Diejenigen Leute bei uns und in Deutschland, welche zuweilen in dem für die Mehrzahl noch veralteten und <überwundenen» alten Testamente Belehrung und Erfrischung in den Kümmernissen der Gegenwart und Zukunft suchen, werden eine ähnliche Zeit, wie die gegenwärtige, in II. Chron. XV, 3–7 und XVI, 9 beschrieben finden und sich dabei beruhigen können. Diejenigen hingegen, welche sich nur auf die eigene Kraft und Wissenschaft, oder die Hülfe der Menschen verlassen, werden in Bälde die geringe Zuverlässigkeit und Ausdauer dieser Stützen zu erproben Gelegenheit haben.

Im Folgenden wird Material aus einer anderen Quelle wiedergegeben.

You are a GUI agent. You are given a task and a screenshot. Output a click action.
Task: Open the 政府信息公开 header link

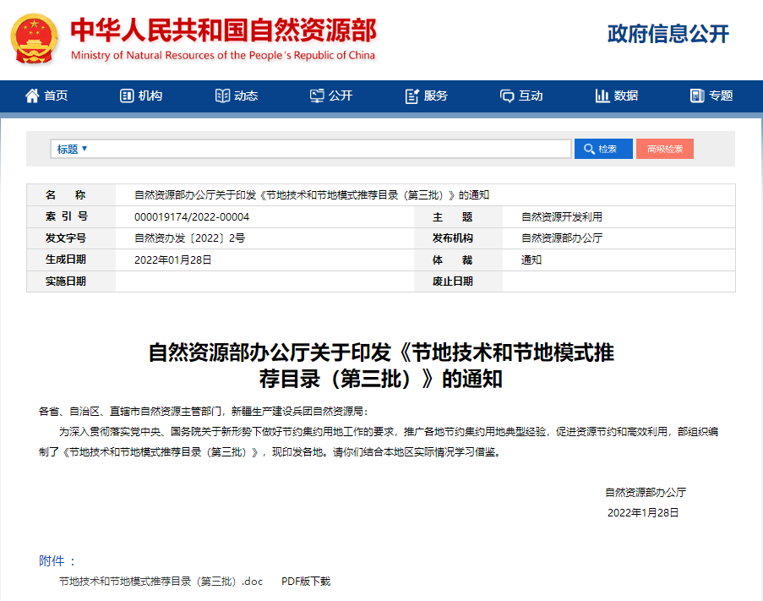pyautogui.click(x=668, y=34)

Die augenblickliche Politik ist trostlos, man muss ihre Leitmotive nicht in irgendwelchen hohen, weitreichenden, oder sonst absonderlichen Gedanken suchen. Sie sind vielmehr gewöhnlicher, zunächst. liegender Natur. Uebrigens täuschen sich ja auch diejenigen, welche glauben, Perikles, oder Richelieu, oder Napoleon I., oder Cavour und Bismarck hätten weiter. reichendere Gedanken, als die der gewöhnlichen Durchschnittsmenschen ihrer Zeit gehabt und verfolgt. Sie wirkten gerade damit für den Augenblick so stark, dass sie nicht mehr als das Nächstliegende in's Auge fassten und erreichten. So ist es jetzt auch; die hohen Gedanken muss man überhaupt anderswo suchen, als in der Politik.

Immerhin unter Beifügung einer nicht zu übersehenden Aeusserung des jetzigen amerikanischen Präsidenten Rooseveldt, die wenigstens für die Republiken unbedingte Gültigkeit besitzt:

<<The real service is rendered, not by the critic, who stands aloof from the contest, but by the man, who enters into it and bears his part as a man should, undeterred by the blood and the sweat.»

Der japanisch-russische Krieg, durch welchen das Jahr 1904 auf immer in der Geschichte denkwürdig bleiben wird, begann, eigentlich unerwarteter Weise, gegen Ende des Januars in wirkliche Aussicht zu kommen. Während der ganzen Weihnachts- und Neujahrszeit drohte er zwar schon und daneben noch der weit kleinere zwischen Amerika und Columbien, wegen der Ablösung von Panama von dem letzteren Staate. Was jedoch die Kirchen aller Schattirungen nicht hinderte ihre gewohnten,

längst auswendig gelernten Festpredigten von dem «Frieden auf Erden und den Menschen ein Wohlgefallen» noch einmal zu halten. Es könnte ja wohl so werden durch das Christenthum, darüber besteht kein Zweifel; aber nicht mit ihrer Auslegung und Anwendung desselben, die sich nun schon zwei Jahrtausende lang nicht erprobt hat. Die Menschheit muss noch einmal gründlicher als gewöhnlich verstehen, wohin eine <moderne Weltanschauung», oder eine oberflächliche Religion, die beide gleich schäd lich sind, führt.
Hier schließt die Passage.